If he’s truly hoping to fill the shoes of such country greats as George Jones, however, he’s got a long way to go. The artist he most resembles (in cowboy-hat image and musical style) is contemporary Dwight Yoakam.

Like the latter, Jackson is good at approximating emotion, but he doesn’t show much original vision or musical soul. Selections such as “Blue Blooded Woman” have quotable lines, but they’re mostly Nashville hokum. Sample: “She loves a violin, I love a fiddle / We go separate ways but we meet in the middle / Don’t see eye to eye, but we’re hand in hand / A blue-blooded woman and a red-neck man.”

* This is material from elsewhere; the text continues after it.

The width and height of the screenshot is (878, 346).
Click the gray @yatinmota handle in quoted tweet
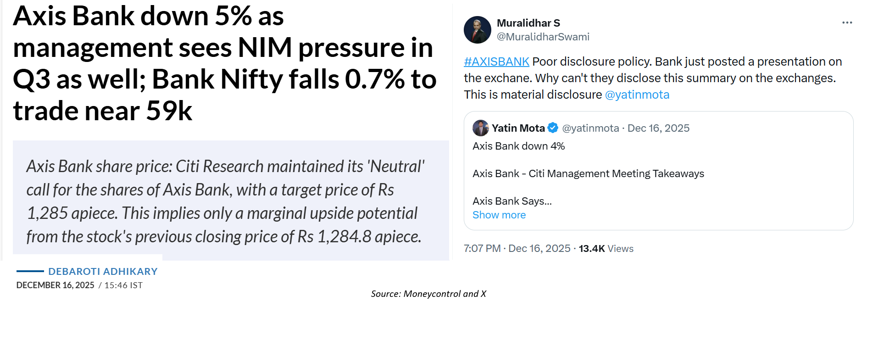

* 1/2 Travis Tritt’s “Country Club” (Warner Bros.)--Joining Alan Jackson in the country Top 10 these days, Tritt is equally suspect. He deals in a harder-edged, semi-rock brand of country, suggesting his model is more Hank Williams Jr. than George Jones. There’s a sense of drama in his singing and in the arrangements, but the themes--as telegraphed in such song titles as “Son of the New South” and “The Road Home”--have been part of the accepted country songbook for years. The singing is generally undistinguished, the arrangements are routine and the album’s most quotable line comes from a song (“Country Club”) that Tritt didn’t write.

** 1/2 Kelly Willis’ “Well Traveled Love” (MCA)--This 21-year-old, Austin-based singer exudes such personality and spirit that she reminds you of the early promise of Lone Justice’s Maria McKee, a point that wasn’t lost on Carlyne Majer, who worked with Lone Justice and now manages Willis.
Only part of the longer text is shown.